Surviving the Structured Clone algorithm

Photo by Alain Pham on Unsplash

Used internally by IndexedDB, Workers and other communication Channels, or used directly via structuredClone global utility, the structured clone algorithm is both “a wonder” for JS primitives and “a curse” for developers.

The Wonder

One could transfer, store or clone almost everything that the platform provides, most notably very complex primitives such as entire files, personal storage access credentials, buffers or views of all kinds and whatnot.

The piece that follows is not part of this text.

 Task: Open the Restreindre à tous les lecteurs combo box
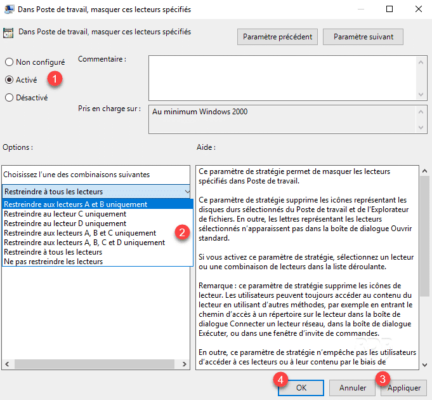(96, 192)
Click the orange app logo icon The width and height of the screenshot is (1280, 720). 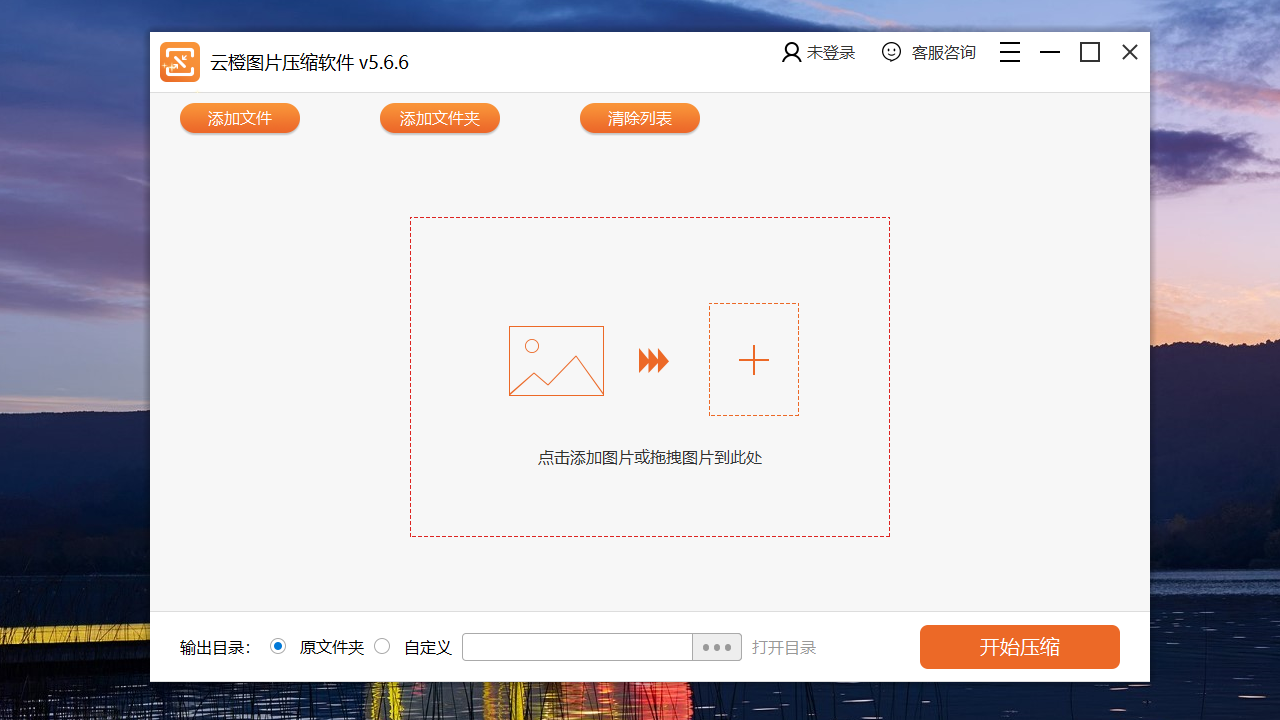click(180, 61)
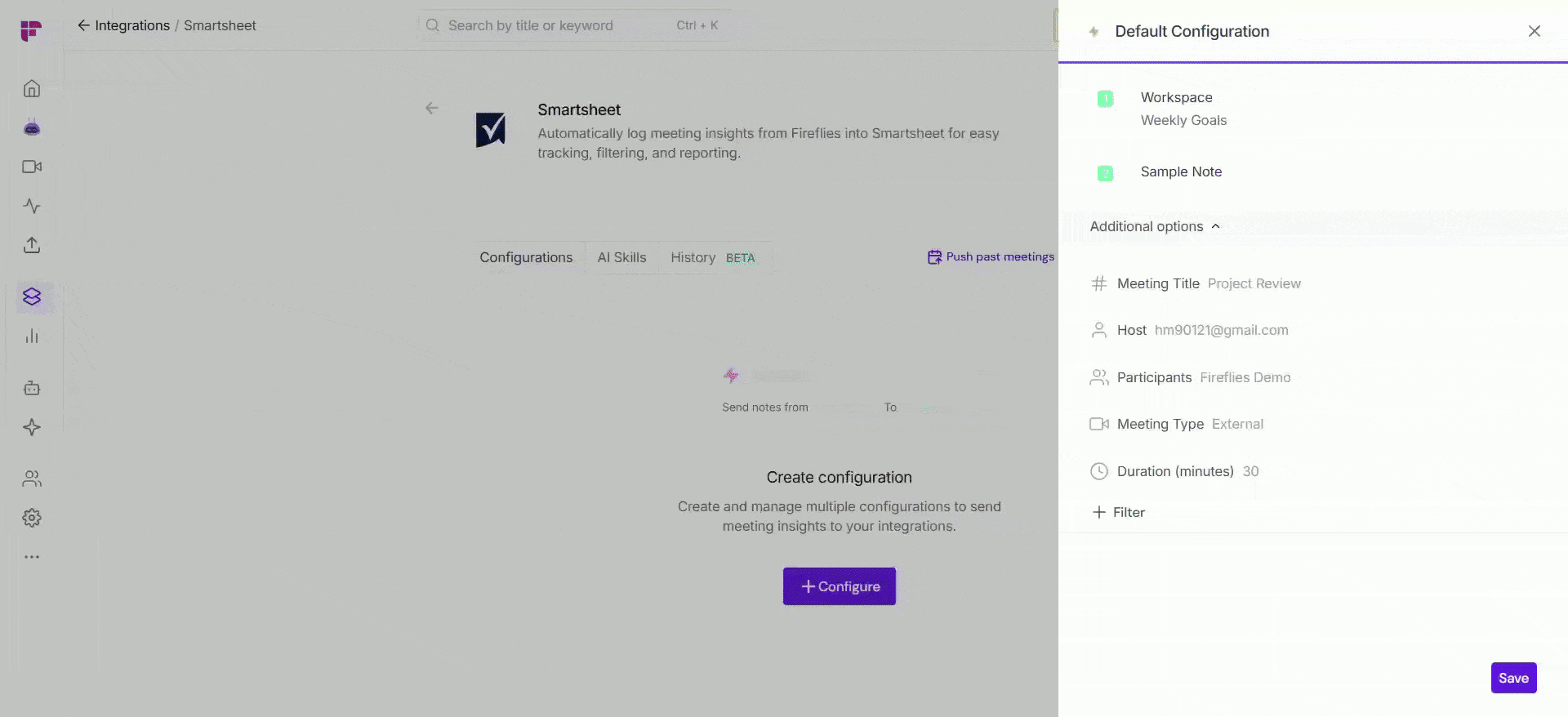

There are just a few limitations that, differently form JSON that silently ignores or loses data while stringifying, would throw hard at runtime if found within the structured data:

• no functions allowed (reasonable: functions have scope and context access that cannot be brought elsewhere)
• DOM nodes (also reasonable: workers, as example, have no DOM and surely not the same one live on the main thread)
• accessors and/or private fields + some special property or prototype chain fully ignored
• symbols will throw … but also will Proxies !!!

The Curse

• No Proxies means that most complex projects need to implement their own logic to avoid passing special references around, including foreign interface based wrappers that are the only possible kind of identity that any WASM targeting programming language can offer to interop with JS … that means: you have a Python Proxy around that contains just some data and you want to postMessage({ some: py_proxy_map }) somewhere else? Nope ☠️
• No Classes (part 1) means that even if you extend native classes with extra sugar on top, nobody can distinguish that special taste elsewhere, even if the very same library and classes used at the origin of the message are available and identical at the message target world 🤦
• No Classes (part 2) also means that circumventing the fact no functions can travel is not possible because only derived native classes instances can travel: forget about your logic being able to be transferred anywhere else 🥲
• No Classes (part 3) also means that accessors cannot sit where they belong, which is the prototype, because if they do that data won’t travel but if they don’t the accessor logic and/or reactivity will be lost 😱

The Common (non) Solution …

There are literally dozen attempts to solve this very same issue at the serialization level, providing libraries that accept extensions where once gazillion of instanceof operations are performed, if some of the registered one returns something, then such “something” will be serialized among the rest of the data but in all my benchmarks that dance is a slow and bloated overhead I really don’t want to deal with anymore:

• requires both serialization and deserialization
• requires a lot of callbacks invocation for extensions of all kinds
• it’s not always provided a way to retrieve instances back on the other side
• it’s most of the time fully focused on cross Programming Language portability while I want to solve in JS my JS issues and get rid of any unnecessary abstraction that makes the crytical path way slower than it could
• it produces anyway something that needs to travel via postMessage and received via message handlers on the other side, when the project is JS

Don’t get me wrong, projects such as MessagePack or cbor-x are fantastic but these don’t solve my specific issue: I want to send JS references to a JS target and I don’t always need a binary overhead because binary serialization makes sense only with synchronous Atomics.wait when every other case is better off with just async dances that won’t need 3rd party libraries or binary serialization to work!

The JSON limit …

I can hear already people thinking “mate, just use JSON then” but that misses the points in so many levels:

• toJSON() escape hatch won’t get triggered by structured clone + it does not provide a way itself to revive whatever was returned after
• JSON is not able to be recursive data and any recursive capable alternative is not nearly as fast as JSON is, surely not faster than structured clone
• all complex primitives need to be serializaed in a JSON friendly format where if you pass a buffer as Uint8Array, all its keys from 0 to its length will also pass through the optional callback you passed thinking you were smart in there … it’s instead a slippery slope to slowness unfortunately not many out there realize: as soon as any callback to serialize or parse back is provided, goodbye performance!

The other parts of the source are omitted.